Exercise details:
Leave out the pictures and repeat exactly the lines from the one containing "Where should I" through the end of the records.

• • • • •

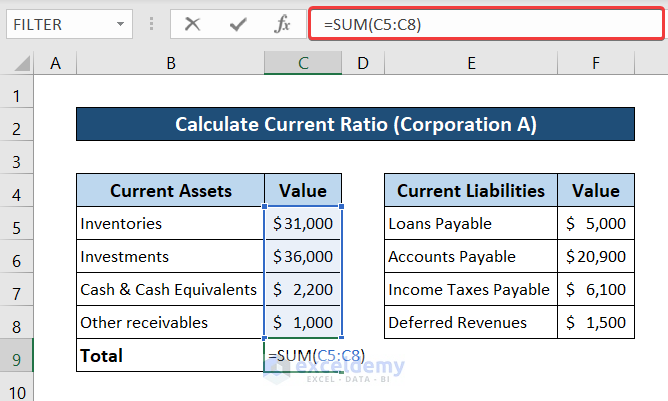Click the Calculate Current Ratio title banner
Image resolution: width=668 pixels, height=401 pixels.
tap(355, 125)
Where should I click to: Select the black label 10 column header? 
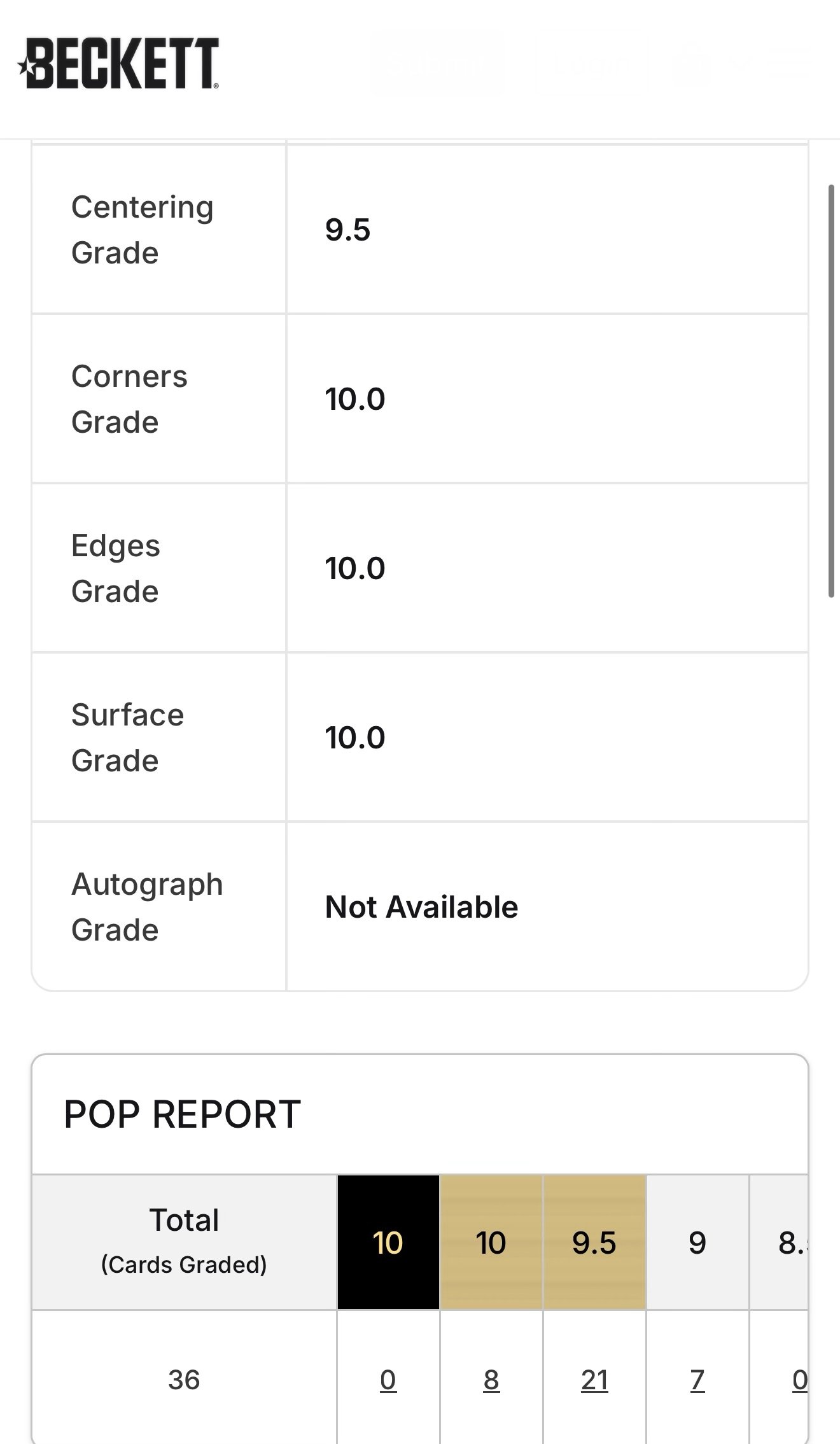(388, 1242)
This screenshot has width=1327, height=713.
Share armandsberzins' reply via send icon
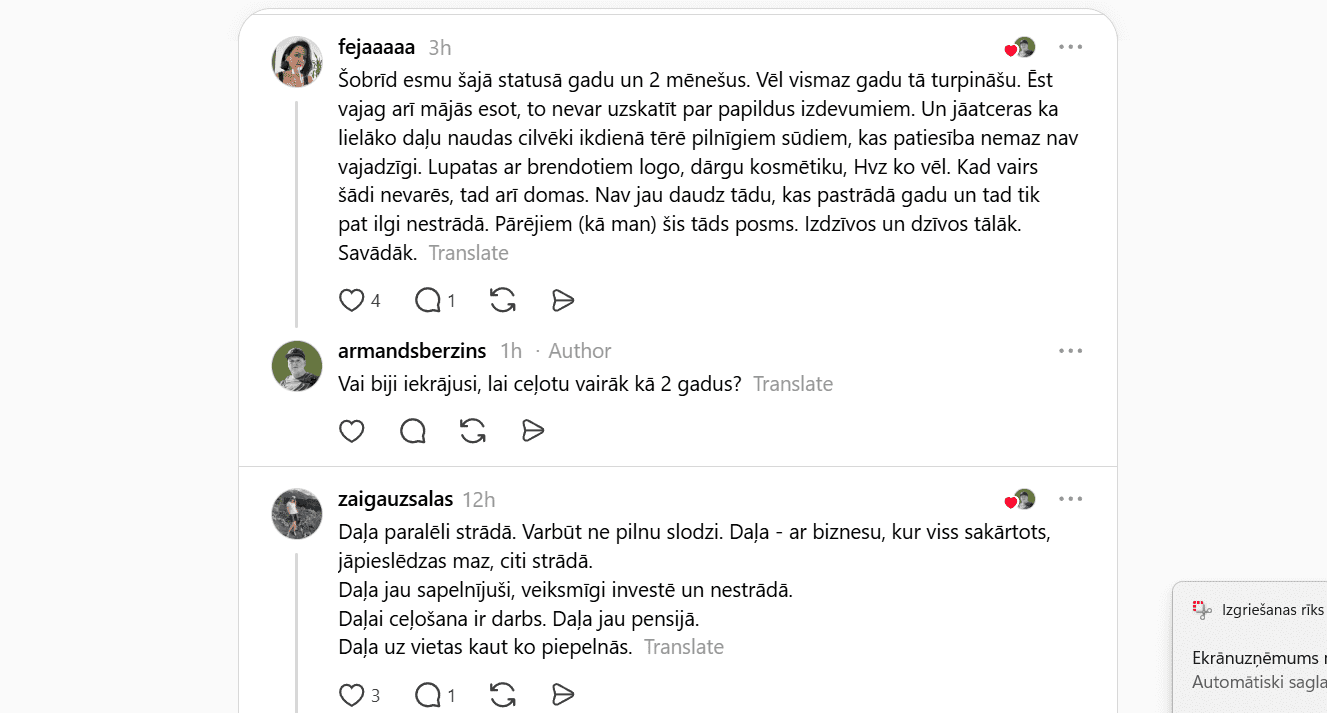(x=533, y=431)
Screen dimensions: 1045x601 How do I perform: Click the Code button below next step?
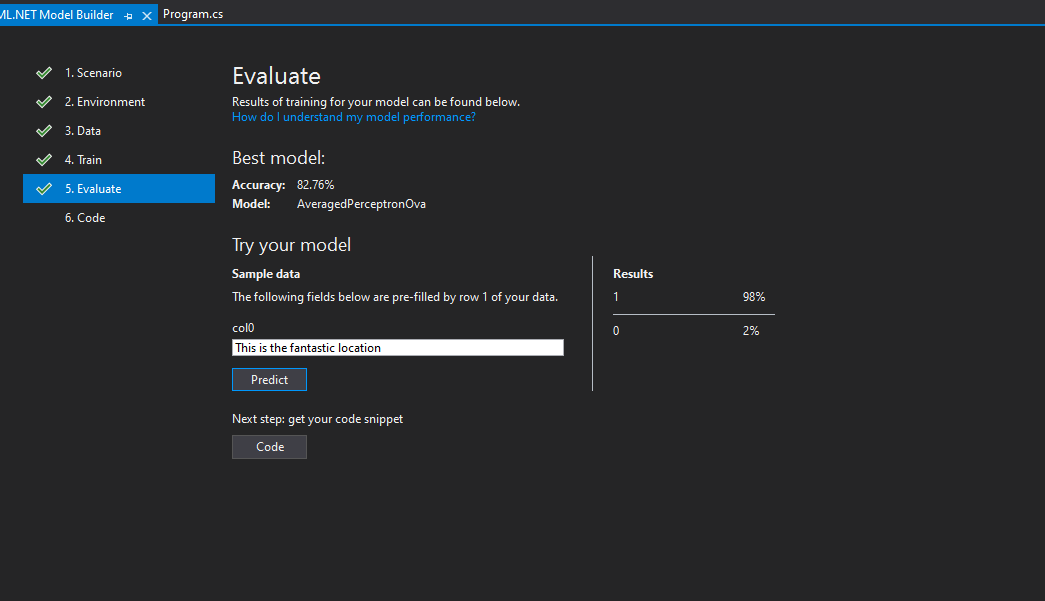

• • • • •

Exercise solution:
Where should I click to: Select the black label 10 column header? 
(388, 1242)
This screenshot has width=1327, height=713.
Share armandsberzins' reply via send icon
(x=533, y=431)
Screen dimensions: 1045x601 How do I perform: Click the Code button below next step?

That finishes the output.